然而,完成该方法需要复杂的工艺。通常的电容器结构为硅/绝缘体/硅(SIS)层结构,其中掺有杂质的多晶硅层用做平板和存储节点。然而,对于使用Ta2O5层的情况需要金属/绝缘体/硅(MIS)层或金属/绝缘体/金属(MIM)层结构,对于使用BST层的情况需要MIM层结构。就是说,电容器的结构必须改变。
如果使用Ta2O5层,那么为了克服低台阶覆盖,必须在低温下使用化学汽相淀积(CVD)形成层,这是一种表面动力规范,能引起氧气不足、剩余的碳化氢残留在层中或结晶退化。由此,介电常数降低,绝缘特性变差。因此,要克服这些问题,需要附加高温下干O2退火工艺。此外,还公开了一种使用干退火工艺产生的Ta2O5层下的氧化层补偿Ta2O5层的绝缘特性的方法(Y.Ohyi,“Ta2O5 Capacitor DielectricMaterial for Giga-bit DRAMs”,IEDM Tech.Dig.,1994.p831)。
同时,晶界处原子排列的不连续很容易引起扩散。因此,当形成厚氧化层以补偿Ta2O5层的漏电流特性时,到晶界内的氧气扩散增加,由此氧化了平板节点。因此,在Ta2O5层和电容器的平板节点之间需要防止反应层,以防止Ta2O5层与平板节点发生反应(US专利No.4,891,684)。
同时,为了得到优良的漏电流特性,必须在BST层和电极之间形成肖特基阻挡层。为了形成肖特基阻挡层,电极应由如金属等的高功函数的材料形成,(Soon Oh Park,“Fabrication and ElectricalCharacterization of Pt/(Ba,Sr)TiO3/Pt Capacitors for Ultralarge-scaleIntegrated Dynamic Random Access Memory Applications”,Jpn.J.Appl.Phys.Vol.35,1996,p1548~1552)。为了使用金属电极,必须在金属电极和掺有杂质的多晶硅层之间的界面上形成欧姆接触。
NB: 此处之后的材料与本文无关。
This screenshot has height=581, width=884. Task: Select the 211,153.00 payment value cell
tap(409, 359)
就是说,必须形成形成有欧姆接触的中间层,并且必须使用阻挡层。
如Ta2O5层或BST层的高介电常数的材料层需要复杂的工艺和结构,即需要将电容器的结构改变为MIM或MIS结构。
发明内容
本发明的一个目的是提供一种半导体器件的电容器,使用含硅的导电层作为存储节点以增加电容。
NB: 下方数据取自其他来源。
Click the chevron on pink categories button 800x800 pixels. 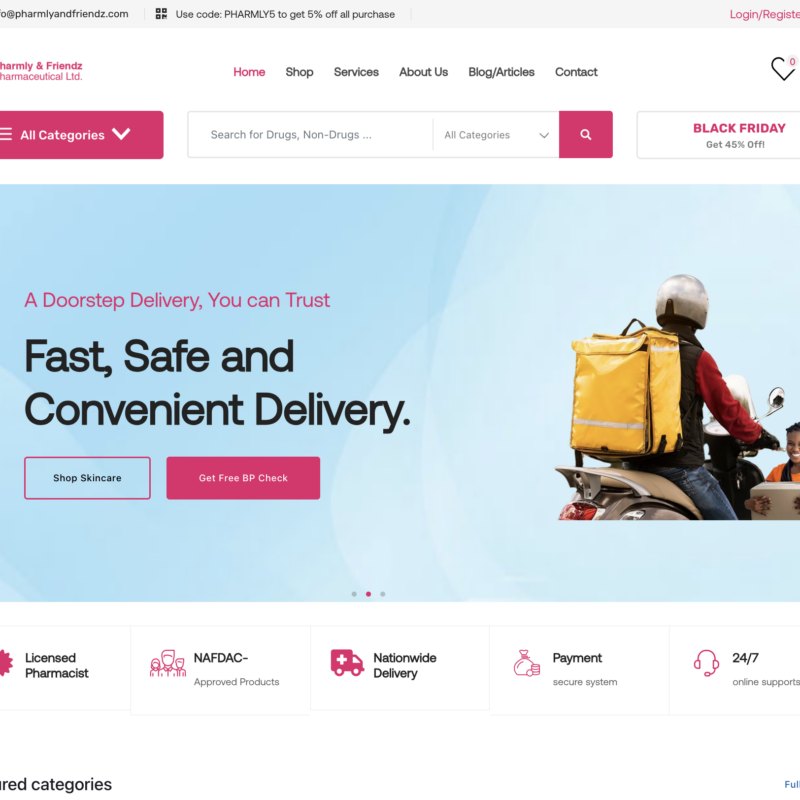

本发明的另一目的是提供一种形成半导体器件的电容器的方法,使用含硅的导电层作为存储节点以增加电容。
因此,要达到第一目的,本发明的电容器包括存储节点、介质层和平板节点。存储节点为含硅的导电层,例如掺有杂质的多晶硅层。此外,存储节点为选自由堆叠型、半球晶粒的硅层型和柱型构成的组中的一种三维结构。
由非晶Al2O3形成的介质层形成在存储节点上。这里,由每个源提供的汽相反应材料传输到随后进行反应的存储节点形成非晶Al2O3层。使用原子层淀积法,介质层的厚度为10~300埃,非晶Al2O3介质层的厚度为40~70埃。此外,防止反应层由选自氧化硅、氮化硅和氮氧化硅层构成的组中的一个形成。
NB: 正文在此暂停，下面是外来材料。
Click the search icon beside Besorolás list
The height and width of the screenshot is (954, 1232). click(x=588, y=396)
平板节点形成在介质层上。这里,平板节点由选自掺有杂质的多晶硅、WSi2、MoSi2、TaSi2、TiSi2、W、Mo、Ta、Cr和TiN构成的组中的一种导电层形成。
为达到第二目的,本发明提供一种形成半导体器件的电容器的方法,包括步骤:(a)形成存储节点;(b)在存储节点上形成非晶Al2O3的介质层,其中非晶Al2O3通过使用Al(CH3)3源和氧化源的原子层淀积法形成;以及(c)在介质层上形成平板节点。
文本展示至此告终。